Work instructions: Rewrite every one of the rows below, changing each "computer-use agent" to "GUI agent" and leaving everything else as it is.

Data provided:
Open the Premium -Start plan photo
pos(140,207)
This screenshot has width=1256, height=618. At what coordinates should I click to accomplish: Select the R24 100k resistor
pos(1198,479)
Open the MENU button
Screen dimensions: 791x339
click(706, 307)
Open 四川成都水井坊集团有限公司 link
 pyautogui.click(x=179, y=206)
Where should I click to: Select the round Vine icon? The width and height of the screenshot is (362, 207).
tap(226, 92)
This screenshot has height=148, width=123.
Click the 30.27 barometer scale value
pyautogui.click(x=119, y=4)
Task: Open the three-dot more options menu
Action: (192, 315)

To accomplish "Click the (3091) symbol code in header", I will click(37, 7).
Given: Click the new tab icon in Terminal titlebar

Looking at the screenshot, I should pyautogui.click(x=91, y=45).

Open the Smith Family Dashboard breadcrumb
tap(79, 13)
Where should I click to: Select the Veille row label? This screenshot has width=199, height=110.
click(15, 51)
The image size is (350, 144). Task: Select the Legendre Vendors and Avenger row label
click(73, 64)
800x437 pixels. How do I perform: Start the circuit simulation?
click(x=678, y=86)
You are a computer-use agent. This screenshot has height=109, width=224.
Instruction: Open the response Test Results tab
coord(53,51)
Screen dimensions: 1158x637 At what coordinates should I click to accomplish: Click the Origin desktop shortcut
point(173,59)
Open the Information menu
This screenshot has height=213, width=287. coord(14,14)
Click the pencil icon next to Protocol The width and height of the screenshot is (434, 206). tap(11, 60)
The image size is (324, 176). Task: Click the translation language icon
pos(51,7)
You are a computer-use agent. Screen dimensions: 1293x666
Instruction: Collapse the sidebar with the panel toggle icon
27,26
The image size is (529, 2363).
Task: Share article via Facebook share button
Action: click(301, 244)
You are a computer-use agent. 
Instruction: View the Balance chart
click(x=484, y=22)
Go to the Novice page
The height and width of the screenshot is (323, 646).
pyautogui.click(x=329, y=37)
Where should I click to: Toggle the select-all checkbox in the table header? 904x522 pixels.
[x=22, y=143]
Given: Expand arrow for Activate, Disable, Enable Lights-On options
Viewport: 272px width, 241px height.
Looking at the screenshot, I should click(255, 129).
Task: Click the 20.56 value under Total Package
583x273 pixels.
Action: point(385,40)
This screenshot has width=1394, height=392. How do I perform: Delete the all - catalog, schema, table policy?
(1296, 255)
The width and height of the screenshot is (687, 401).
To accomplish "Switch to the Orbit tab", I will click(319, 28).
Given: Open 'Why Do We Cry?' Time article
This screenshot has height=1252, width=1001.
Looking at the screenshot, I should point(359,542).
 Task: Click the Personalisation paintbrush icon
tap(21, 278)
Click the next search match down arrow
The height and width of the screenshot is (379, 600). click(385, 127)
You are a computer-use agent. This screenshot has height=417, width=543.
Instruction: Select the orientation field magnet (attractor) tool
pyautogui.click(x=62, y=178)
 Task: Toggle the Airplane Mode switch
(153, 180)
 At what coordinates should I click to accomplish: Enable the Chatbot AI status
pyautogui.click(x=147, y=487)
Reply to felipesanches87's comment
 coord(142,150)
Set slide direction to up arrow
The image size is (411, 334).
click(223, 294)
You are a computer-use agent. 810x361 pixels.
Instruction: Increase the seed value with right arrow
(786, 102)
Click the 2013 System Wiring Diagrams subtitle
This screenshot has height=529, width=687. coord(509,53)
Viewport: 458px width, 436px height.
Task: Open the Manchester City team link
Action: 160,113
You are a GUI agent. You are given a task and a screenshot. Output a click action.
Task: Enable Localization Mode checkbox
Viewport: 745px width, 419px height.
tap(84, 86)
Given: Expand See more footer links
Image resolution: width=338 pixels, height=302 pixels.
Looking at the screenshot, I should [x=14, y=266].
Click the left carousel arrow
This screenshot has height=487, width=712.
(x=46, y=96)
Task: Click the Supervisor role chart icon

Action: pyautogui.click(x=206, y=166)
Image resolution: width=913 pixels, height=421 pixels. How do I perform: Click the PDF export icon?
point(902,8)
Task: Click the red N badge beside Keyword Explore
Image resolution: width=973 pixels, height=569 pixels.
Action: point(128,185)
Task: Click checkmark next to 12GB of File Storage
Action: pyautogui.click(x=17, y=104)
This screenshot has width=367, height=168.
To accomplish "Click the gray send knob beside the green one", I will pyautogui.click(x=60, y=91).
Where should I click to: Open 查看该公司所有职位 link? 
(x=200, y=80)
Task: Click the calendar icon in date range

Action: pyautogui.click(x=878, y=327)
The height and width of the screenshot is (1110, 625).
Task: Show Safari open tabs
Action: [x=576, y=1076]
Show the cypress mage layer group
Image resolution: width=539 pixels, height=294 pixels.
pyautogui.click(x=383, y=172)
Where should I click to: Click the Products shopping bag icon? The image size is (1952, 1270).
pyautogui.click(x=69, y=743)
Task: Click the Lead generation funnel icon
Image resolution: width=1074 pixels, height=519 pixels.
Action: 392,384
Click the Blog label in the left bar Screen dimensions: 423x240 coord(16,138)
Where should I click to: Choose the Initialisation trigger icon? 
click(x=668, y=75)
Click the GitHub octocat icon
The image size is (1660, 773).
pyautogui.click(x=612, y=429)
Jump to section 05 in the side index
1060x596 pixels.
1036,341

Task output:
Open the Premium -Start plan photo
pos(140,207)
This screenshot has width=1256, height=618. At what coordinates should I click to accomplish: Select the R24 100k resistor
pos(1198,479)
Open the MENU button
Screen dimensions: 791x339
click(706, 307)
Open 四川成都水井坊集团有限公司 link
 pyautogui.click(x=179, y=206)
Where should I click to: Select the round Vine icon? The width and height of the screenshot is (362, 207).
tap(226, 92)
This screenshot has height=148, width=123.
Click the 30.27 barometer scale value
pyautogui.click(x=119, y=4)
Task: Open the three-dot more options menu
Action: (192, 315)

To accomplish "Click the (3091) symbol code in header", I will click(37, 7).
Given: Click the new tab icon in Terminal titlebar

Looking at the screenshot, I should pyautogui.click(x=91, y=45).

Open the Smith Family Dashboard breadcrumb
tap(79, 13)
Where should I click to: Select the Veille row label? This screenshot has width=199, height=110.
click(15, 51)
The image size is (350, 144). Task: Select the Legendre Vendors and Avenger row label
click(73, 64)
800x437 pixels. How do I perform: Start the circuit simulation?
click(x=678, y=86)
You are a GUI agent. This screenshot has height=109, width=224.
Instruction: Open the response Test Results tab
coord(53,51)
Screen dimensions: 1158x637 At what coordinates should I click to accomplish: Click the Origin desktop shortcut
point(173,59)
Open the Information menu
This screenshot has height=213, width=287. coord(14,14)
Click the pencil icon next to Protocol The width and height of the screenshot is (434, 206). tap(11, 60)
The image size is (324, 176). Task: Click the translation language icon
pos(51,7)
You are a GUI agent. Screen dimensions: 1293x666
Instruction: Collapse the sidebar with the panel toggle icon
27,26
The image size is (529, 2363).
Task: Share article via Facebook share button
Action: click(301, 244)
You are a GUI agent. 
Instruction: View the Balance chart
click(x=484, y=22)
Go to the Novice page
The height and width of the screenshot is (323, 646).
pyautogui.click(x=329, y=37)
Where should I click to: Toggle the select-all checkbox in the table header? 904x522 pixels.
[x=22, y=143]
Given: Expand arrow for Activate, Disable, Enable Lights-On options
Viewport: 272px width, 241px height.
Looking at the screenshot, I should click(255, 129).
Task: Click the 20.56 value under Total Package
583x273 pixels.
Action: point(385,40)
This screenshot has width=1394, height=392. How do I perform: Delete the all - catalog, schema, table policy?
(1296, 255)
The width and height of the screenshot is (687, 401).
To accomplish "Switch to the Orbit tab", I will click(319, 28).
Given: Open 'Why Do We Cry?' Time article
This screenshot has height=1252, width=1001.
Looking at the screenshot, I should point(359,542).
 Task: Click the Personalisation paintbrush icon
tap(21, 278)
Click the next search match down arrow
The height and width of the screenshot is (379, 600). click(385, 127)
You are a GUI agent. This screenshot has height=417, width=543.
Instruction: Select the orientation field magnet (attractor) tool
pyautogui.click(x=62, y=178)
 Task: Toggle the Airplane Mode switch
(153, 180)
 At what coordinates should I click to accomplish: Enable the Chatbot AI status
pyautogui.click(x=147, y=487)
Reply to felipesanches87's comment
 coord(142,150)
Set slide direction to up arrow
The image size is (411, 334).
click(223, 294)
You are a GUI agent. 810x361 pixels.
Instruction: Increase the seed value with right arrow
(786, 102)
Click the 2013 System Wiring Diagrams subtitle
This screenshot has height=529, width=687. coord(509,53)
Viewport: 458px width, 436px height.
Task: Open the Manchester City team link
Action: 160,113
You are a GUI agent. You are given a task and a screenshot. Output a click action.
Task: Enable Localization Mode checkbox
Viewport: 745px width, 419px height.
tap(84, 86)
Given: Expand See more footer links
Image resolution: width=338 pixels, height=302 pixels.
Looking at the screenshot, I should [x=14, y=266].
Click the left carousel arrow
This screenshot has height=487, width=712.
(x=46, y=96)
Task: Click the Supervisor role chart icon

Action: pyautogui.click(x=206, y=166)
Image resolution: width=913 pixels, height=421 pixels. How do I perform: Click the PDF export icon?
point(902,8)
Task: Click the red N badge beside Keyword Explore
Image resolution: width=973 pixels, height=569 pixels.
Action: point(128,185)
Task: Click checkmark next to 12GB of File Storage
Action: pyautogui.click(x=17, y=104)
This screenshot has width=367, height=168.
To accomplish "Click the gray send knob beside the green one", I will pyautogui.click(x=60, y=91).
Where should I click to: Open 查看该公司所有职位 link? 
(x=200, y=80)
Task: Click the calendar icon in date range

Action: pyautogui.click(x=878, y=327)
The height and width of the screenshot is (1110, 625).
Task: Show Safari open tabs
Action: [x=576, y=1076]
Show the cypress mage layer group
Image resolution: width=539 pixels, height=294 pixels.
pyautogui.click(x=383, y=172)
Where should I click to: Click the Products shopping bag icon? The image size is (1952, 1270).
pyautogui.click(x=69, y=743)
Task: Click the Lead generation funnel icon
Image resolution: width=1074 pixels, height=519 pixels.
Action: 392,384
Click the Blog label in the left bar Screen dimensions: 423x240 coord(16,138)
Where should I click to: Choose the Initialisation trigger icon? 
click(x=668, y=75)
Click the GitHub octocat icon
The image size is (1660, 773).
pyautogui.click(x=612, y=429)
Jump to section 05 in the side index
1060x596 pixels.
1036,341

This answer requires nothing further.